C’est le meurtre qui vient, froidement médité,
Flairer ta gorge nue et t’ouvrir le côté.

(Bertaud.)
Murder, most foul.
(Shakespeare.)
le meurtre.


Je conçois bien que l’espagnol vindicatif surprenne son ennemi au détour sombre d’une forêt et lui plonge son poignard dans le cœur ; que le corse sauvage attende sur le bord d’un ravin l’objet de sa vendette, et, d’un coup de sa carabine, l’étende à ses pieds ; que l’impétueuse italienne porte un stylet à sa jarretière et perce le sein d’un amant infidèle ; il y a quelque chose d’émouvant dans leur action. Le premier appelle sa vengeance « le plaisir des dieux, » et dit avec le poète anglais que « c’est une vertu. » Le second a une dette sacrée à payer : son père peut-être la lui a laissée ! La troisième a son excuse dans la passion la plus puissante du cœur humain, l’amour, source de tant d’erreurs. Elle ne conçoit pas qu’on puisse aimer et supporter de l’indifférence ; elle veut que le jeune Anglais, aux cheveux blonds, boive la coupe des passions, comme elle, fille du midi, à la longue chevelure noire, à l’âme de feu !… Mais ce que je ne puis concevoir et ce qui répugne à la raison, c’est qu’un être auquel on ne peut refuser le nom d’homme, puisse s’abreuver du sang de son semblable pour un peu d’or…
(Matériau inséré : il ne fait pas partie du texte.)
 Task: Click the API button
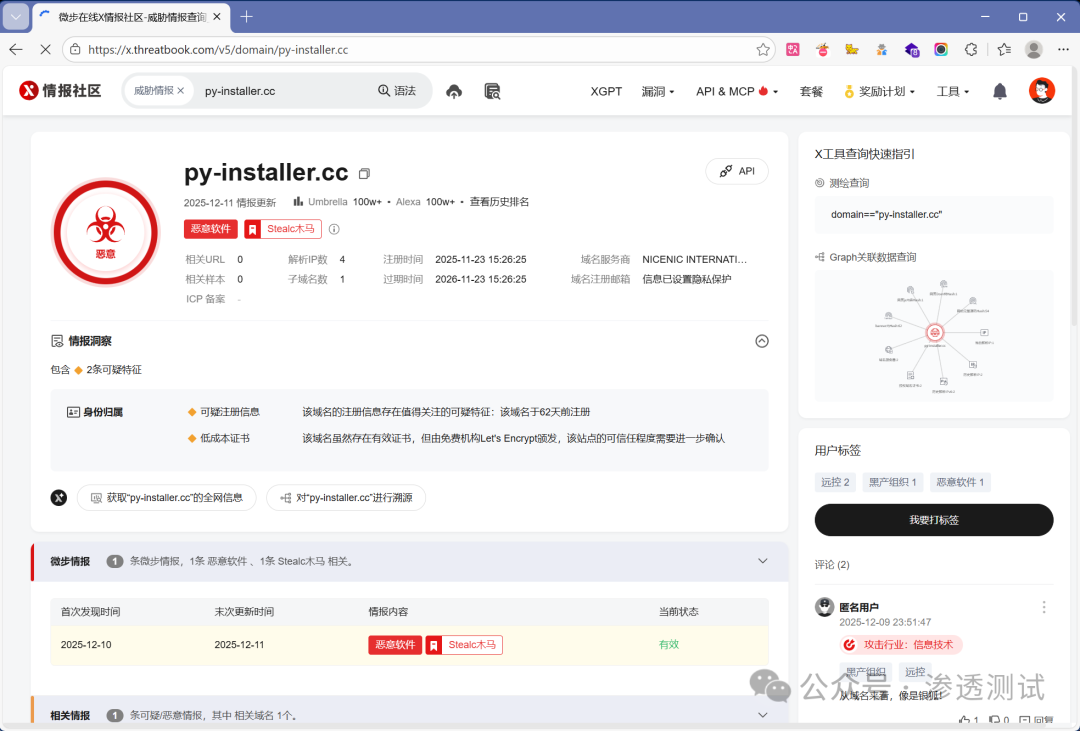point(737,171)
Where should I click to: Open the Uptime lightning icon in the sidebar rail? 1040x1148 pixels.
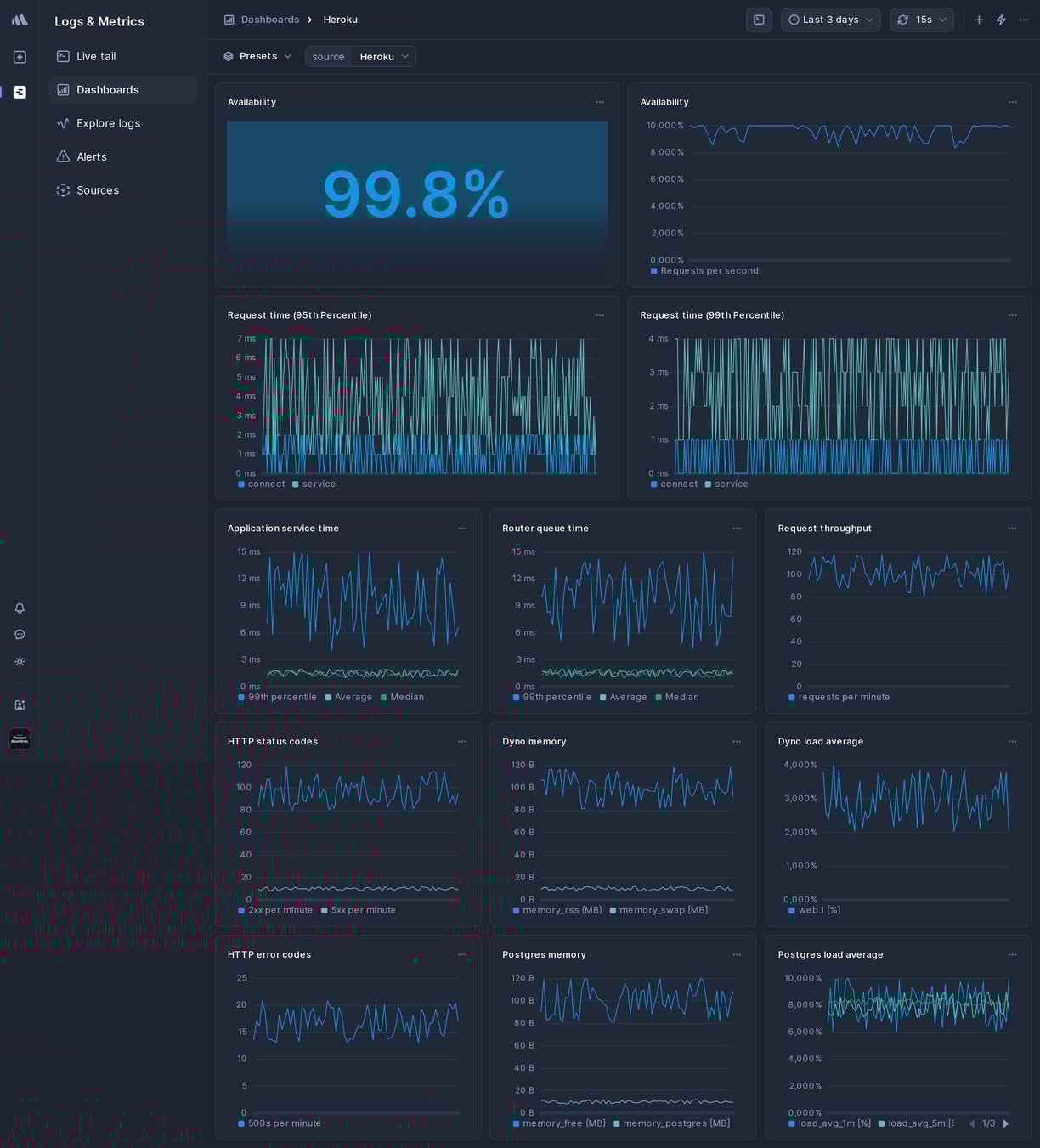tap(19, 56)
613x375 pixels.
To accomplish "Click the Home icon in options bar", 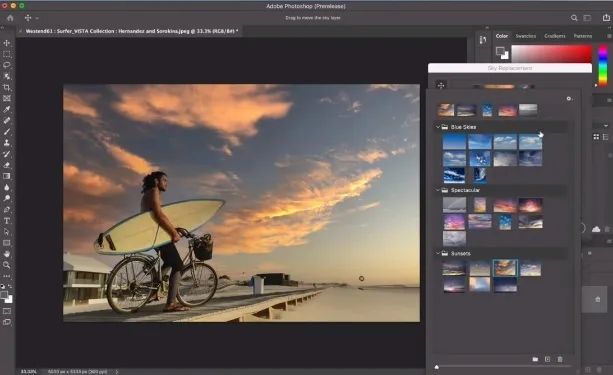I will coord(10,18).
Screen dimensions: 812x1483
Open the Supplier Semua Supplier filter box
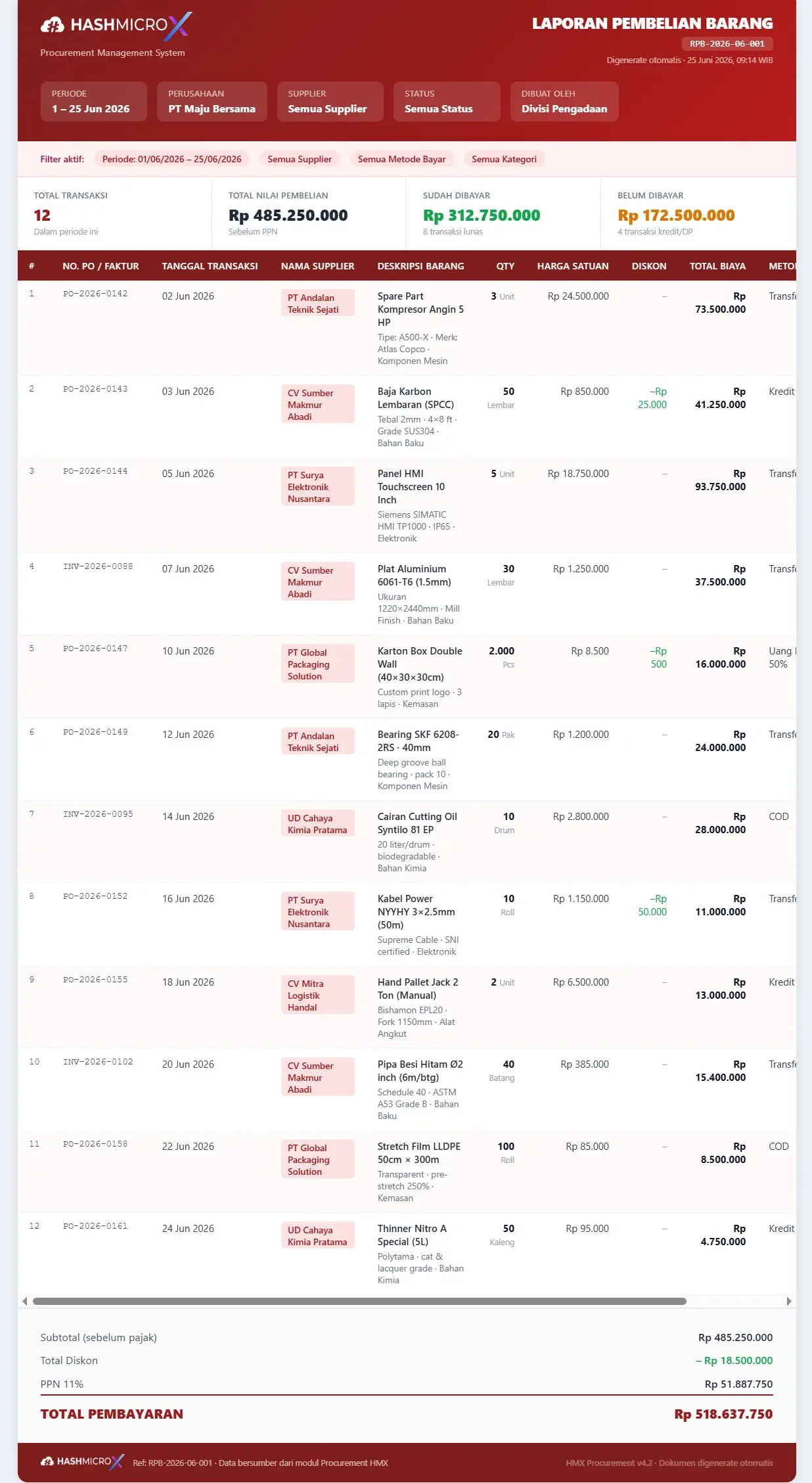[330, 102]
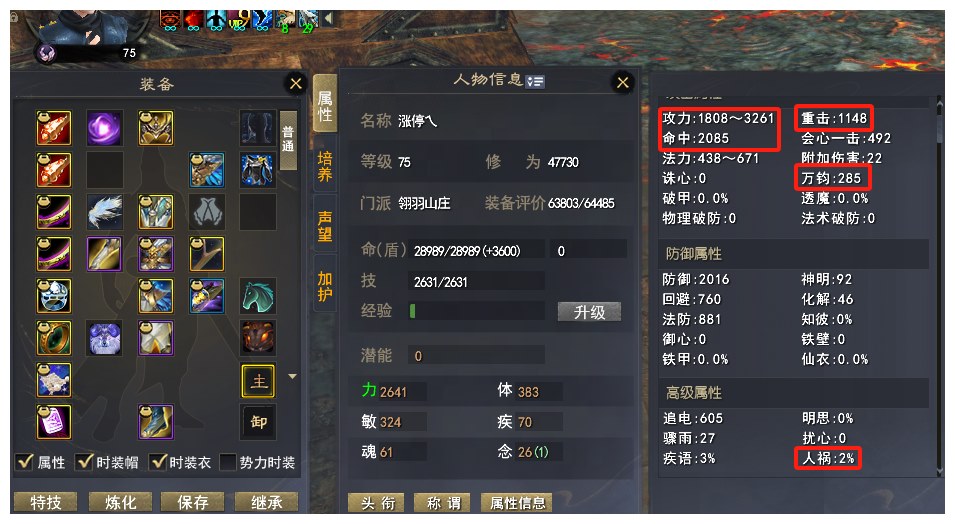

Sur les bords de la charmante rivière des Trois-Saumons, est une jolie maison de campagne, peinte en rouge, qui touche, du côté sud, à la voie publique et, du côté nord, au fleuve Saint-Laurent ; les arbres qui la couvrent de leur feuillage, sur le devant, invitent maintenant le voyageur fatigué à se reposer ; car c’est à présent une auberge. Autrefois ce fut la demeure d’un assassin, et ses murs, maintenant si propres et si blancs, ont été rougis du sang du malheureux qu’un destin fatal avait conduit sous son toit.

Au temps dont je parle, elle était occupée par Joseph Mareuil, homme chez lequel deux passions seulement s’étaient concentrées ; l’une qui n’a de nom que chez la brute, et l’autre, celle du tigre : la soif du sang. Il pouvait, comme la tigresse d’Afrique, se reposer près du cadavre qu’il avait étendu à ses pieds et contempler, de son œil sanglant, sa victime encore palpitante.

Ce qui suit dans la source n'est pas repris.